Tuesday, January 22, 2013
Book Review: Whispers Under Ground (2012) by Ben Aaronovitch
The previous Grant mysteries, Rivers of London and Moon Over Soho, were smart, written with wit and imagination, but suffered from some plotting that went slightly off the rails. That's not a problem this time around. A man is found murdered in Baker Street tube station, stabbed with a pottery shard that carries with it a whiff of magic. Grant's investigations lead him to, among many places, the Tate Modern, a goblin market, and an underground community inhabited by...but that would be telling. Suffice to say that the action is brisk, exciting and full of invention.

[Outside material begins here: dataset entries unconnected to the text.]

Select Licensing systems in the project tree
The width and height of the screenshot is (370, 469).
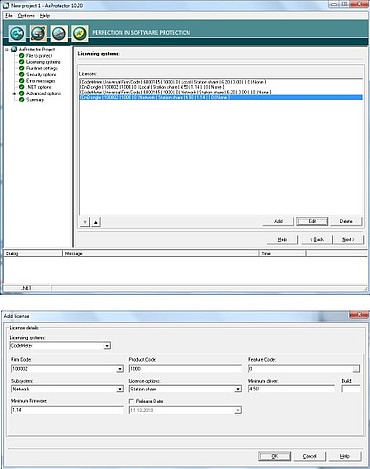click(43, 62)
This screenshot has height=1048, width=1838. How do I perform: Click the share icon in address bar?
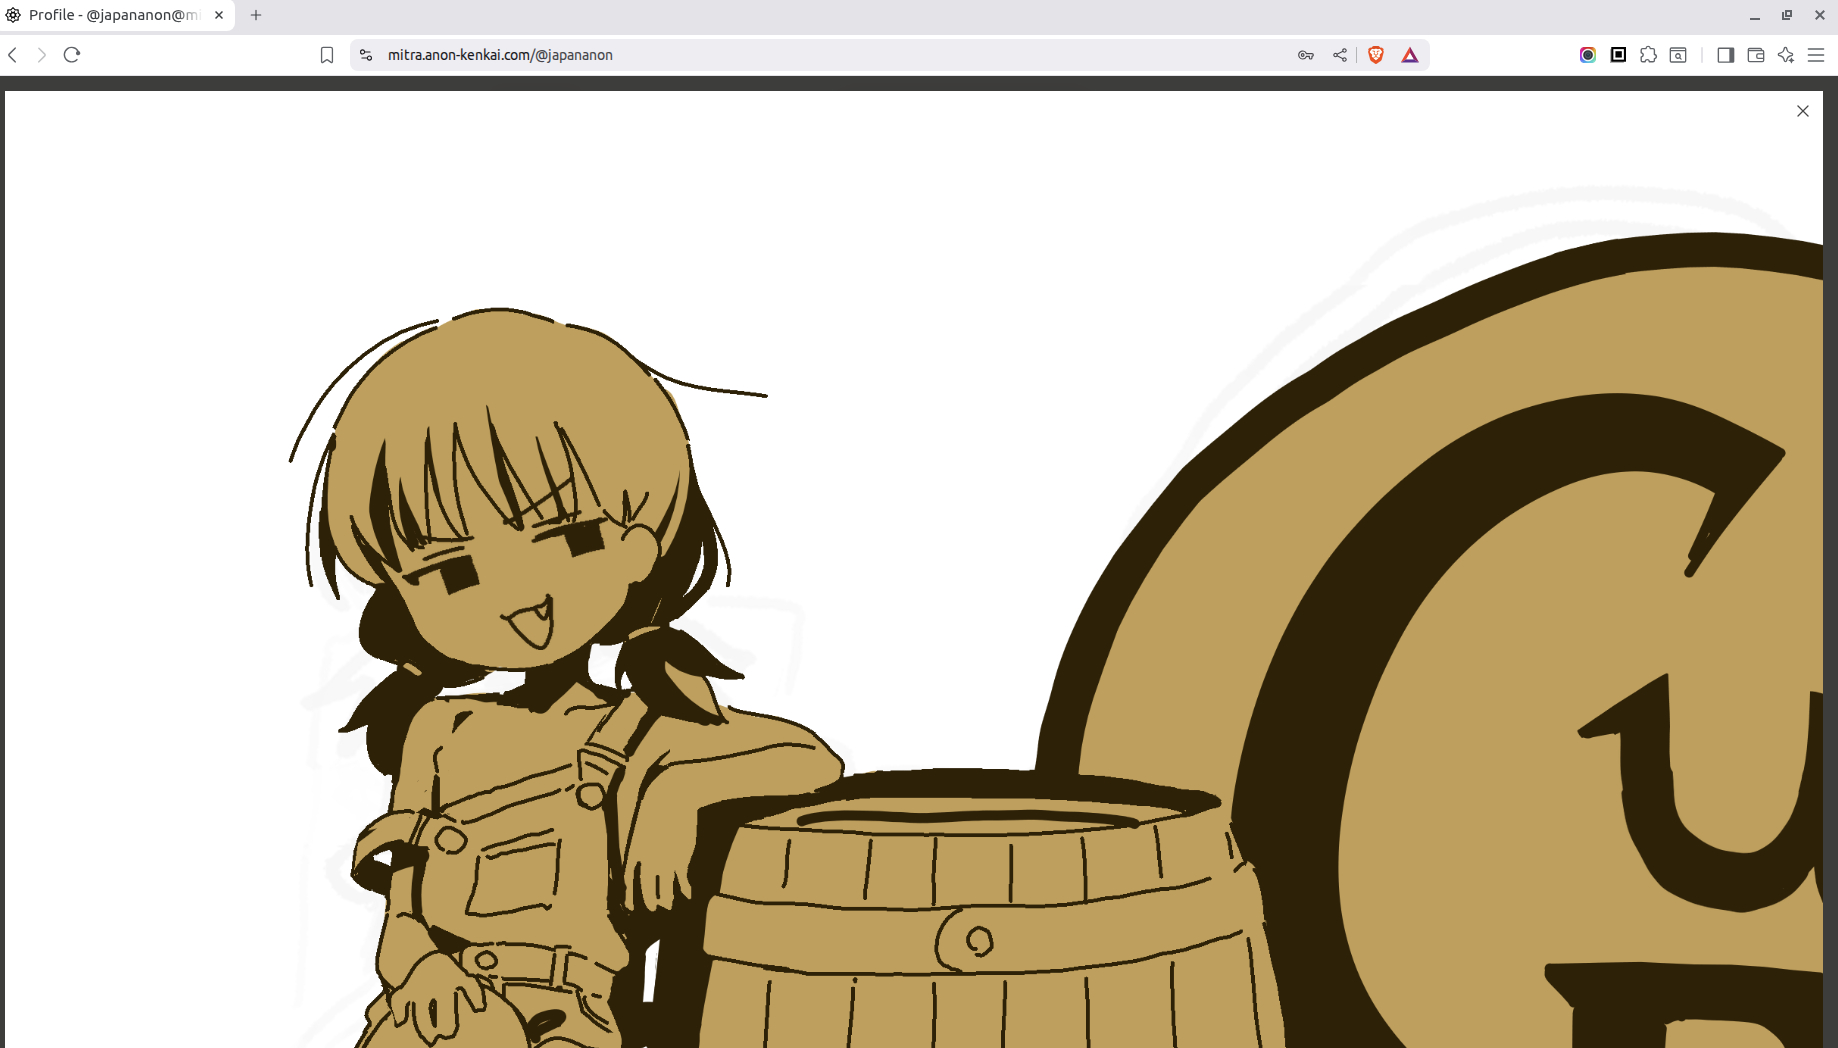click(x=1340, y=55)
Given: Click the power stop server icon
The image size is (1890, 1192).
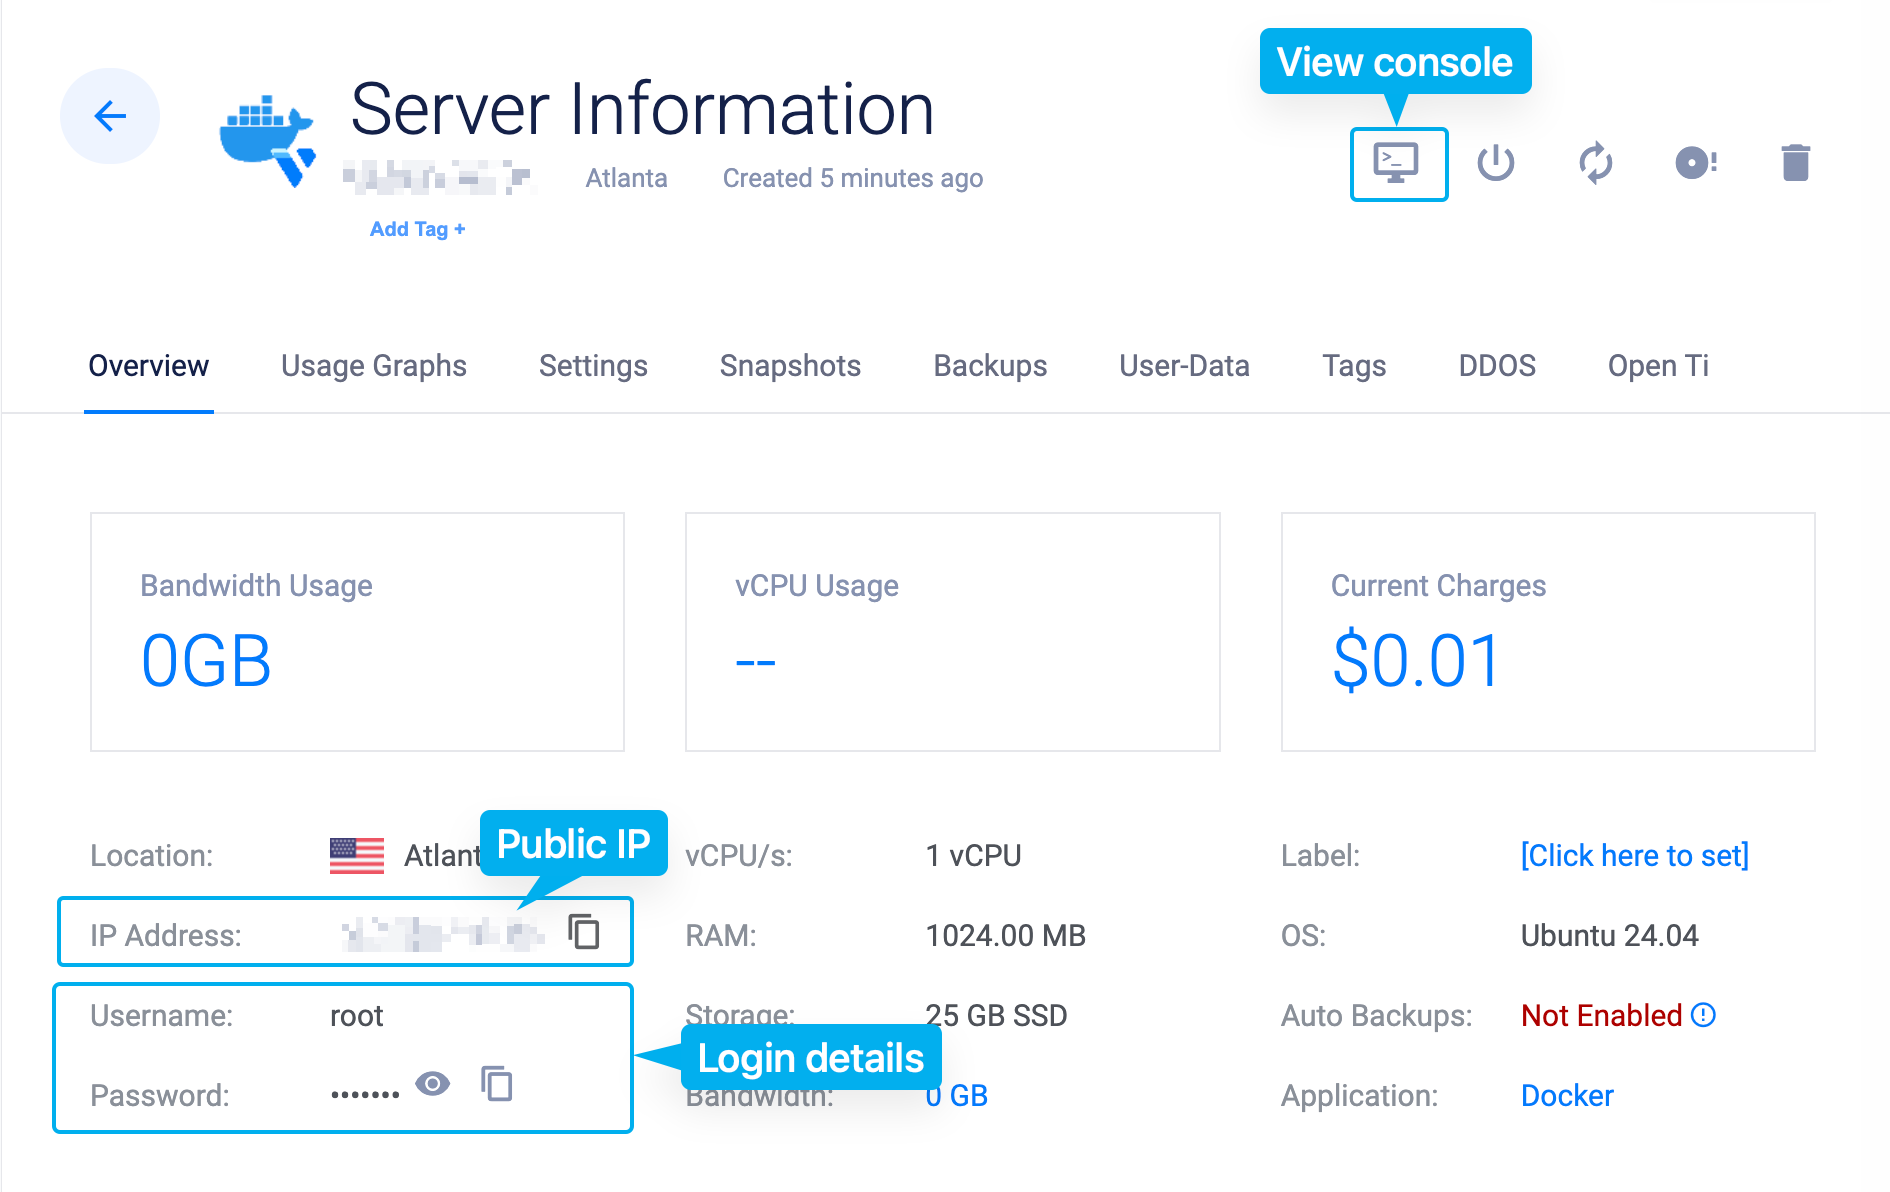Looking at the screenshot, I should tap(1495, 163).
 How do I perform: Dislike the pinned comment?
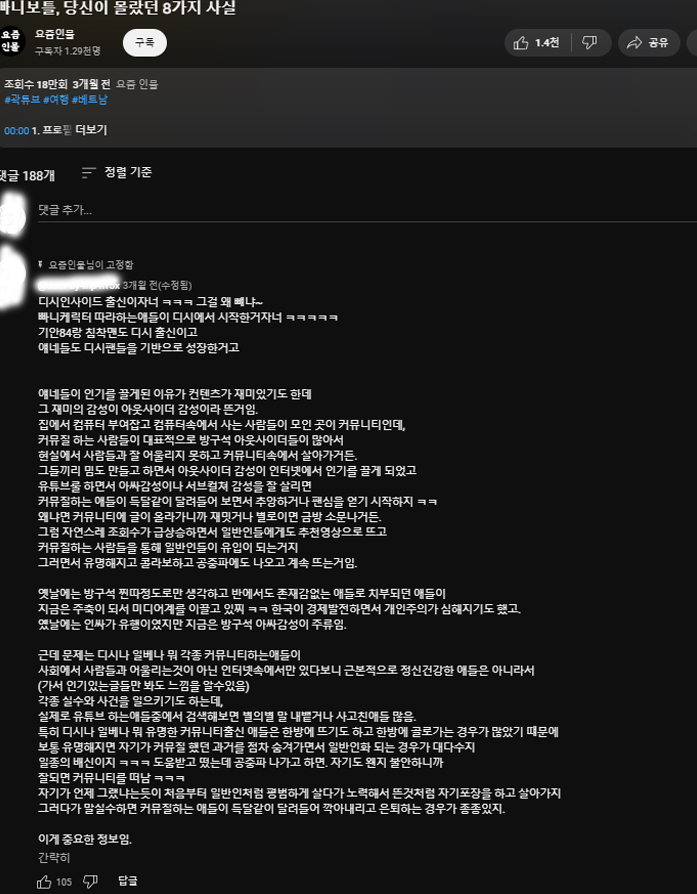click(x=91, y=881)
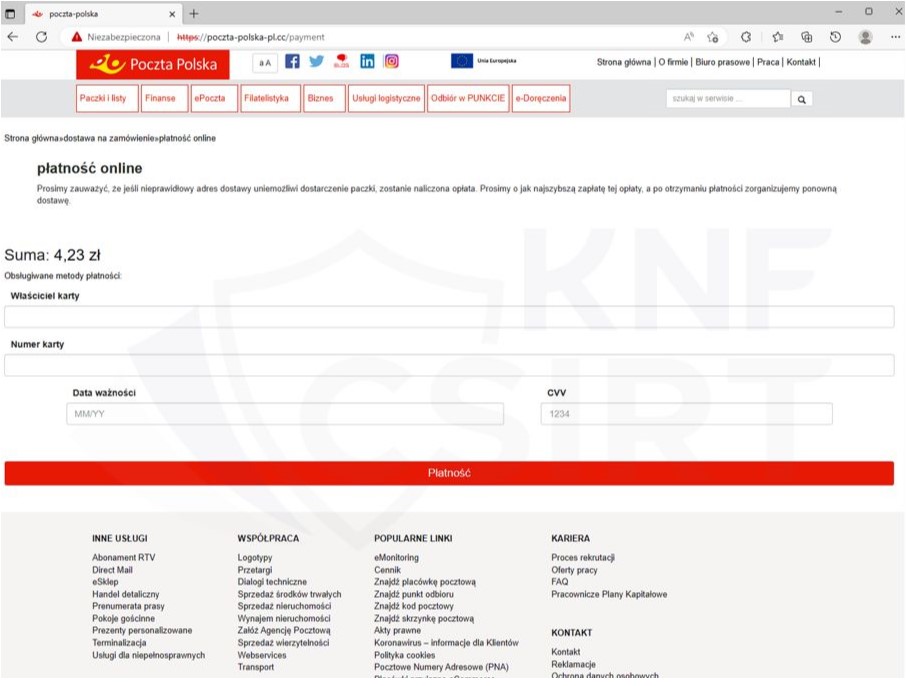Open the Twitter bird icon link
Image resolution: width=906 pixels, height=686 pixels.
[x=317, y=61]
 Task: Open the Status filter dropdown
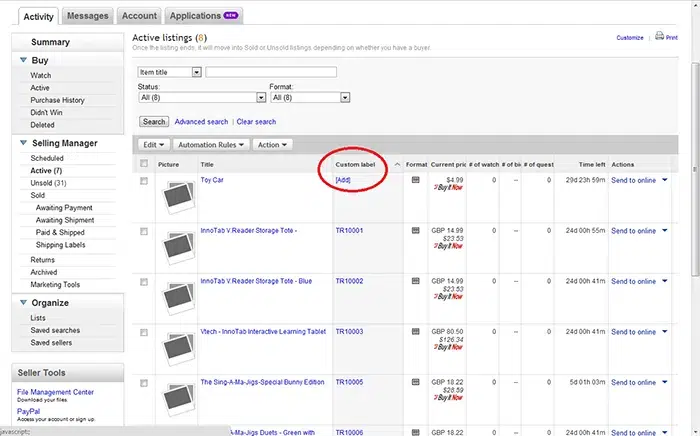click(x=202, y=98)
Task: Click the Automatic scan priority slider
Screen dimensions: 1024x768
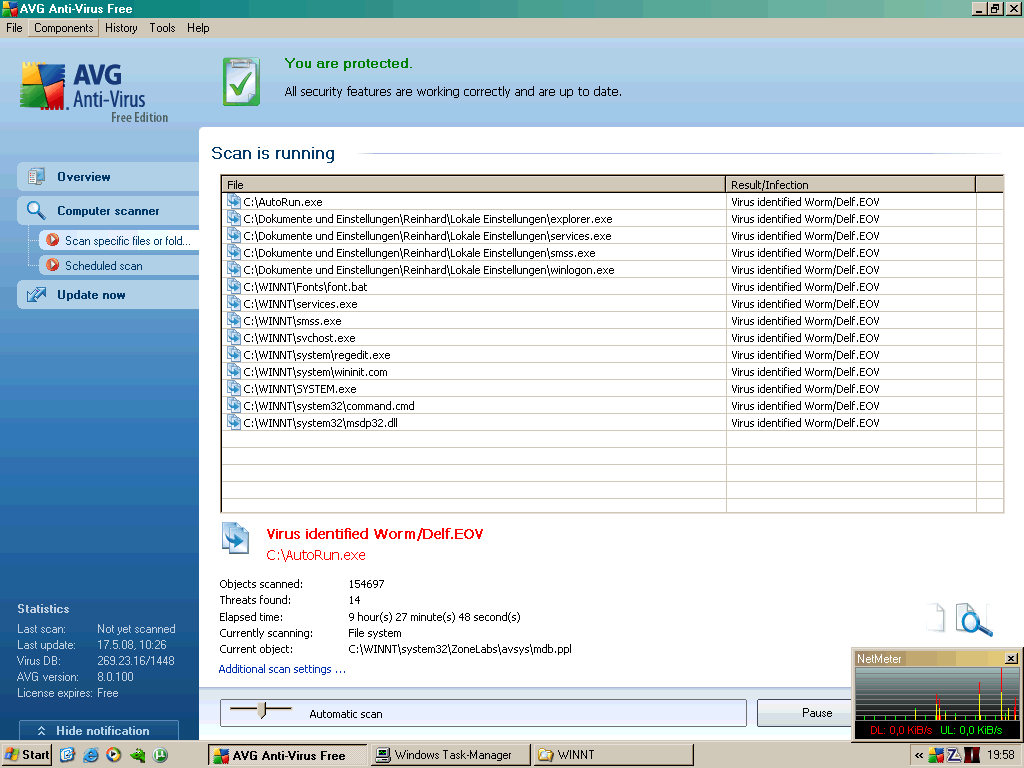Action: 262,710
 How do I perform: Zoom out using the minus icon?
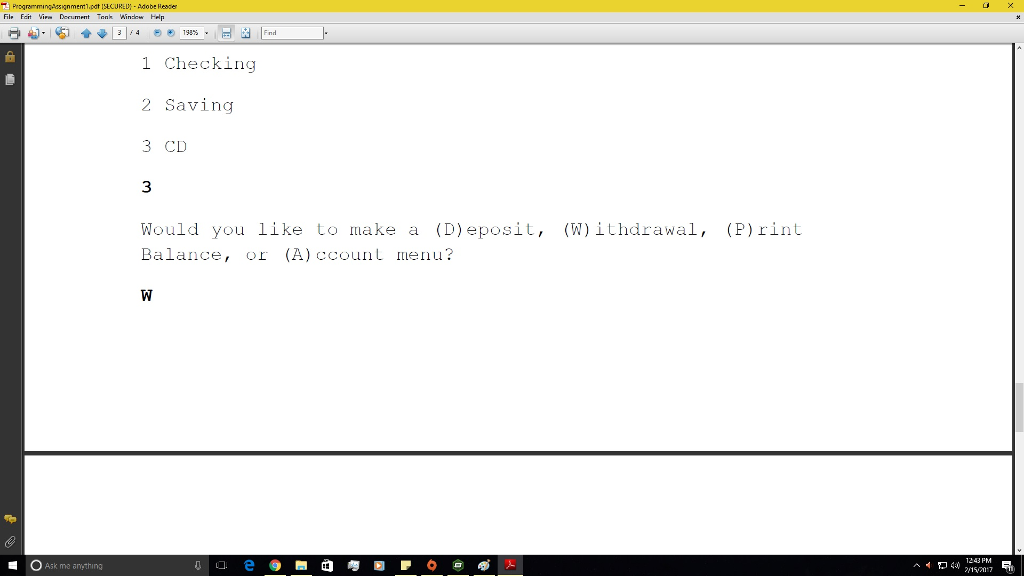pyautogui.click(x=157, y=32)
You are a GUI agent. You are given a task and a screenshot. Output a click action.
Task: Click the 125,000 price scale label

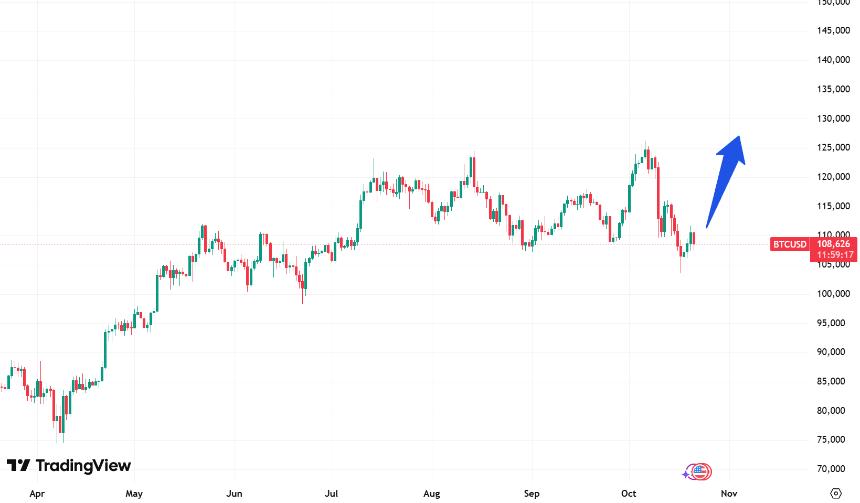833,148
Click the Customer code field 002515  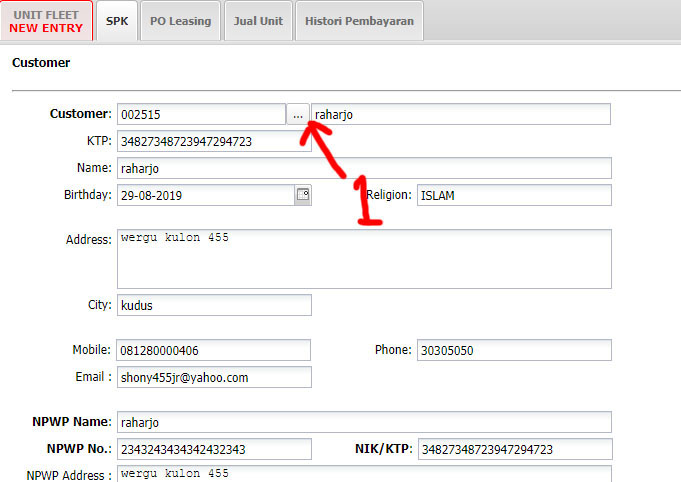click(x=201, y=115)
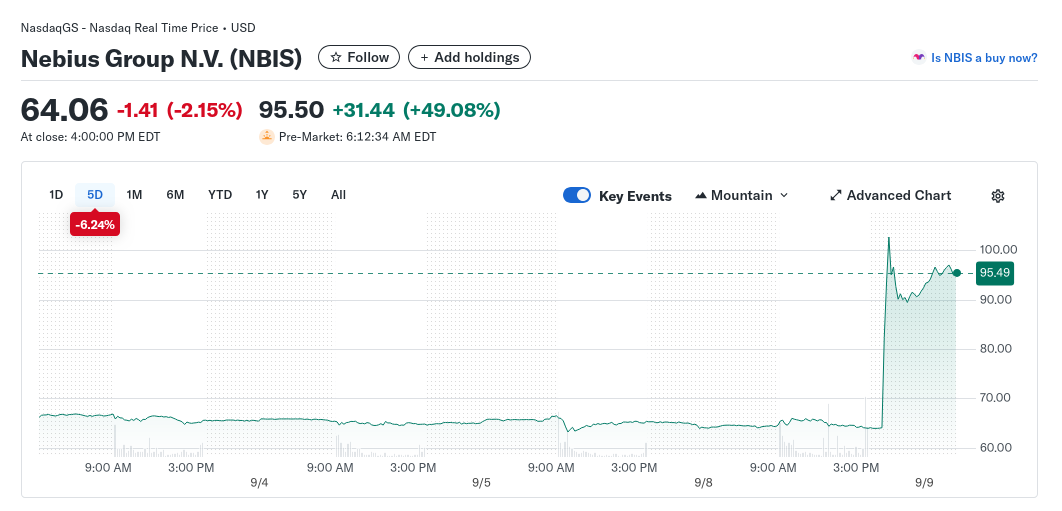Image resolution: width=1062 pixels, height=511 pixels.
Task: Expand the Mountain chart type dropdown
Action: 784,196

There are two things that make these novels appealing; the first is that they are among the best police procedural mysteries currently on the market. Detective Grant doesn't spend all his time running around using magic spells and so on; in fact, the use of magic is fairly restrained. Grant utilizes all the resources of the Met, and does so in an enthusiastic and believable manner. Also, Grant really likes his job, and the pleasure he takes in his work is a refreshing and delightful change from the usual mob of morose coppers cluttering up crime fiction. The other aspect of the Grant stories that's praiseworthy is the way in which Aaronovitch brings London to life. The Big Smoke isn't just a backdrop to these mysteries, it's really a main character. Aaronovitch is more than a little bit in love with London and he brings that passion to every page of his novels. He also deserves credit for showing a London that's not a cliche mix of Victorian architecture and Dickensian characters, which is usually the result when you mix London with a hint of the supernatural. This London is vibrantly multicultural. Grant himself is mixed race, and is more comfortable in tower blocks and council houses than a drawing room or private club. Now if only Aaronovitch could churn these mysteries out faster.